I think overall the M&A market still stays constructive. There’s a lot of equity, a lot of cash in private equity funds. I think part of the downturn in underwriting is that firms instead of going public have gone the private equity route. And when you can get as large as Facebook did before you go public I think that shows you what’s been happening in the private equity markets. They’ve gone up a little bit, down, still pretty constructive and most private equity firms look at a whole period and then to get out. So you add all those together I think in the near term the market looks pretty constructive. And certainly our experience in the segments we operate is the pipeline looks pretty good.
And how does that relate to maybe your view on acquiring for yourself?
So on our view, our view is as always the same. So it’s always going to be we look for strategic opportunities to expand the franchise but they have to be a cultural fit or we just won’t look at them. And then it gets down to price. And a lot of firms, because of the cultural fit question we talk to for many, many years, 3Macs; MacDougall, MacDougall & MacTier, my first meeting with them was in '09. I think Tom’s was 2000. So we look at the firm’s opportunities for a very – and wait hopefully for those firms that fit. We’re also opportunistic. Alex. Brown was more opportunistic and we moved quickly. Morgan Keegan was one we’ve been talking to for a couple of years. So we’re out there and we’re active. We have a corporate development function. So for us it’s not really the market cycle. We have the luxury of capital and we will pull the trigger if we find the firm that fits and it has good return for shareholders. And probably do that in up and down cycles. Certainly in down cycles you might get more firms that are looking to be acquired and the pricing’s a little better. But if we get the right pricing in this market long term, we’ll execute and continue to look.
But our strategic areas of focus really haven’t changed from what we’ve said in the past.
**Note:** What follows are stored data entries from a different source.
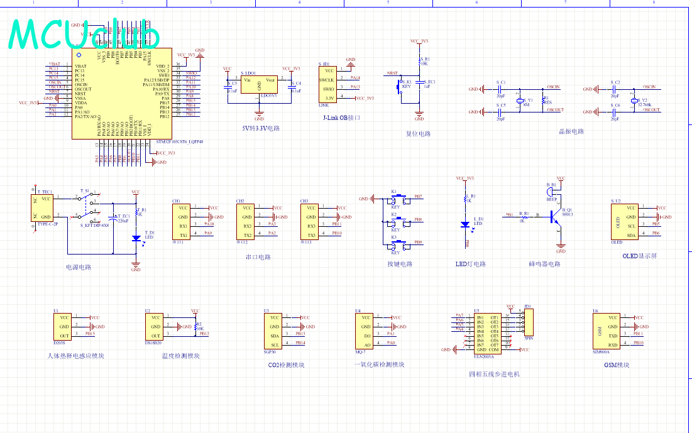
Task: Select the SGP30 CO2 sensor U3
Action: tap(274, 331)
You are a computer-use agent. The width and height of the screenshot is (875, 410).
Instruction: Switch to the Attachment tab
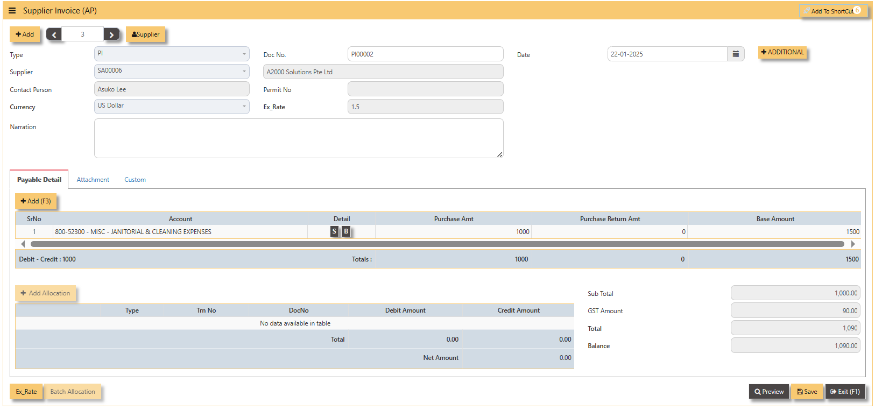(x=93, y=180)
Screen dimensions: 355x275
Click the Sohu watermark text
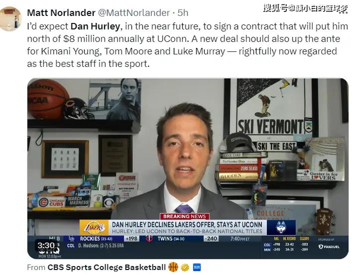pos(306,8)
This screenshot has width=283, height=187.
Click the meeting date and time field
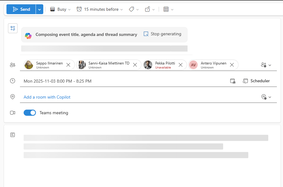58,81
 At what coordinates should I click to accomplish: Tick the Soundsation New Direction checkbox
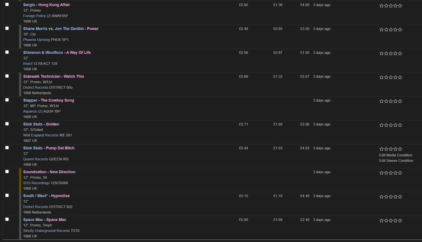pyautogui.click(x=7, y=172)
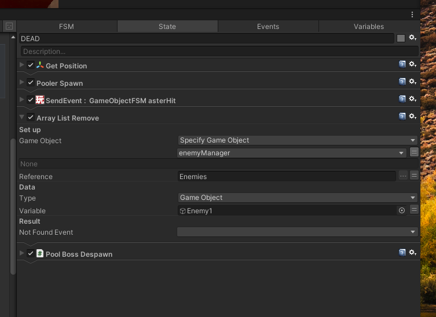Click the DEAD state settings gear
436x317 pixels.
point(413,38)
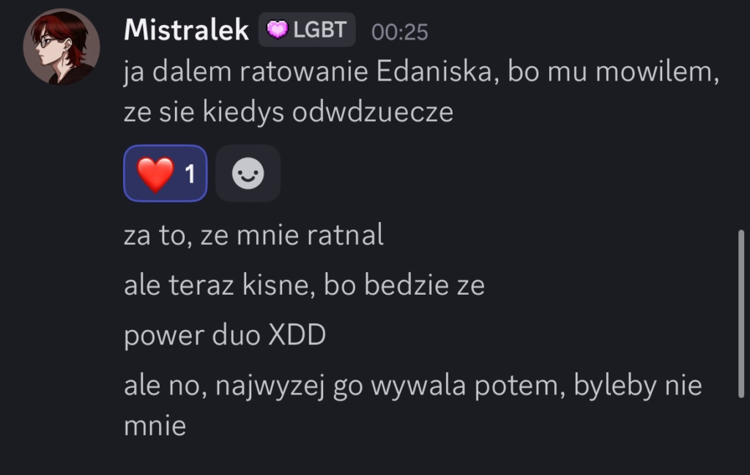Click the final wrapped line "mnie"

point(155,425)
For Private Client Group, Asset Management where it fits where it’s not indexable [ph] and certainly the M&A business itself globally for the equity capital markets business. And we’re looking at niches in other segments but those are the primary focus.
Okay. That’s it for me. Thanks for taking all the questions.
Sure.
No problem. Any other ones, Rae?
There are no further questions, so you may continue.
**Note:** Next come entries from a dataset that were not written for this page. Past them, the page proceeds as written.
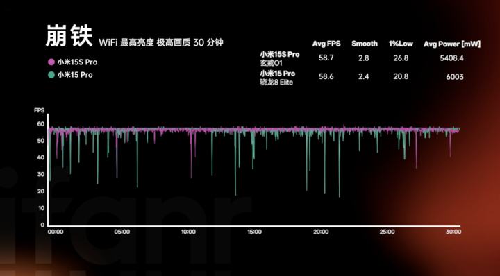This screenshot has width=500, height=276.
Task: Click the pink 小米15S Pro legend dot
Action: point(51,62)
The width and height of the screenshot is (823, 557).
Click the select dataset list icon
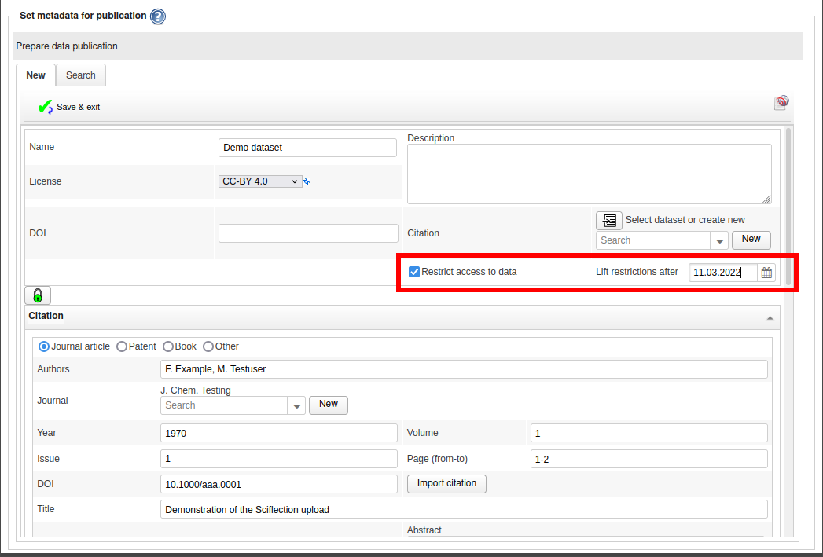click(x=608, y=221)
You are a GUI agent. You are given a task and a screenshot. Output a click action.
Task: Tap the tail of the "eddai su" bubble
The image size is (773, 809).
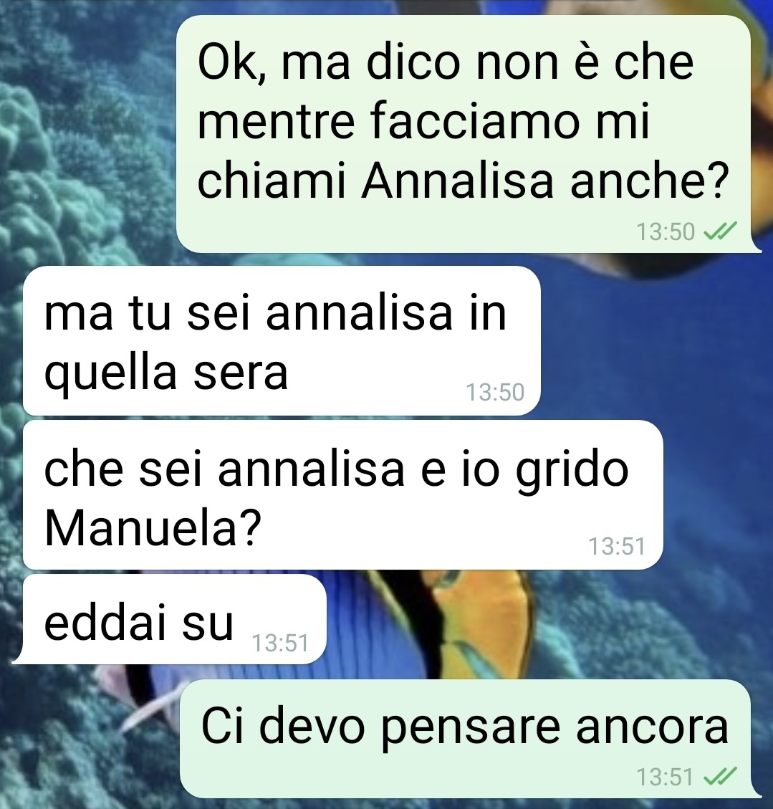19,657
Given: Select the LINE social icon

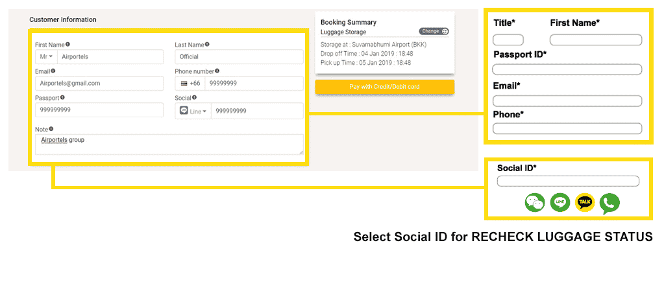Looking at the screenshot, I should pyautogui.click(x=560, y=203).
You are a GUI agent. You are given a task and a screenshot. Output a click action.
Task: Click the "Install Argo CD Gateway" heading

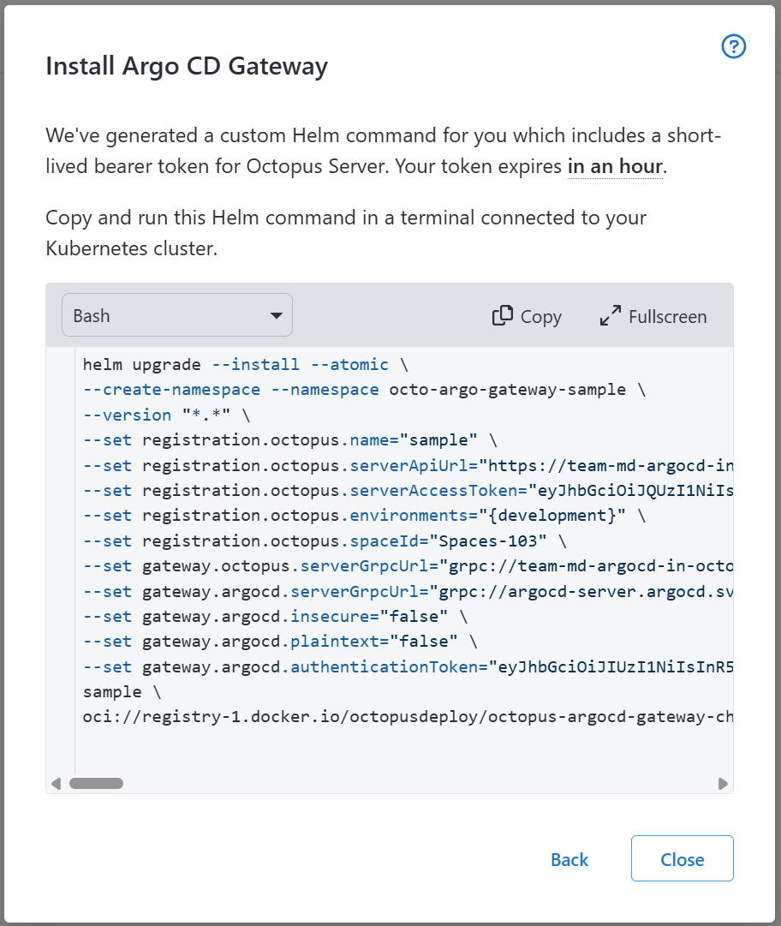click(x=187, y=66)
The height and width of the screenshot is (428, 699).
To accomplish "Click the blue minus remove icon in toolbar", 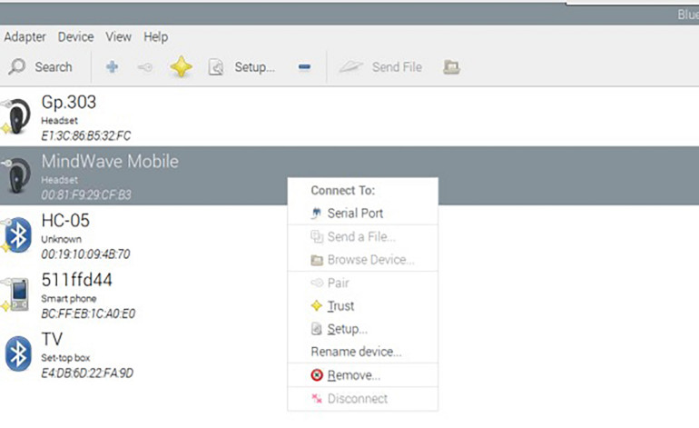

Great. Well, I wanted to thank you all for the call and I wish we could give guidance when numbers go up and down, but we don’t control them all. But I think that the revenue drivers are all in great shape. I think we can explain the unusual – hopefully unusual claims and expenses this quarter and we look forward to the next quarter. So thank you for your time. Thank you, Rae.
This concludes today’s conference call. You may now disconnect. You’re welcome, sir.